Disability: People fear a bonfire of their hard-won rights

For many influential figures in the disability movement, staying in the EU is not just about protecting historical gains, won and strengthened in areas like anti-discrimination law and workplace rights, but also benefiting from future progress.

The Disability Discrimination Act, which was passed by the UK parliament in 1995, was extended by an EU directive adopted five years later that required small businesses to make “reasonable adjustments” in the workplace and it added new protections against disability-related harassment.

According to the TUC, that small business exemption, if still in place today, would mean around 15% of the workforce were not be covered by the act’s protections. Remain supporters argue that not only did EU membership enhance existing rights for disabled workers, it also guarantees those rights for as long as the UK is part of the EU, because the UK government cannot undercut the minimum standards set out in the directive. “The EU acts as a double-lock on our own law,” says independent disability rights expert, Neil Crowther.

Other positive impacts of EU membership include the 2006 regulation that prohibits airlines from refusing reservations or boarding to disabled passengers because of reduced mobility and disability. It also requires that airports provide free assistance to disabled passengers on arrival.
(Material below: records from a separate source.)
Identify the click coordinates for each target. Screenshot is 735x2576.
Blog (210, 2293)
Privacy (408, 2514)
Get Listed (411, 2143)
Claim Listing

A draft EU Accessibility Act would impose on EU states common access requirements on goods and services, from computers to banking services, transport, telephones and e-commerce. Supporters argue that these benefits would never be enacted by a post-Brexit UK government. Disability rights campaigner and crossbench peer, Jane Campbell, warned last week that a go-it-alone Britain would banish disabled people to the margins of British life once more.

What disability rights would look like outside the EU is necessarily speculative. If, as some assume, a post-Brexit government wants to leave the EU but remain in the European Economic Area, it may be required to abide by EU minimum standards on access requirements, for example. But it would have no say in the drawing up of those standards.

There are fears that a post-Brexit UK government would make “a bonfire” of many hard-won disability rights – which are often characterised by rightwing politicians as “red tape”. Some disability activists on the left argue, however, that the EU has promoted economic policies such as privatisation and austerity that have hit disabled people hardest.

The EU, however, has had no jurisdiction over the UK government’s welfare reform agenda. So cuts to a range of benefits for hundreds of thousands of disabled people such as the Independent Living Fund, disability living allowance – as people transfer to personal independence payment – and employment and support allowance and increased conditionality to receive benefits will not be affected by the referendum result.

Many older campaigners who have fought in the equality battles of the past few decades, are pro-Remain. As John Evans, one of the founders of the UK independent living movement, told a Westminster seminar last week: “We want to protect Europe’s very significant achievements for disabled people, and prevent others from being taken away from us, and provide a platform for the further improvements for our future.”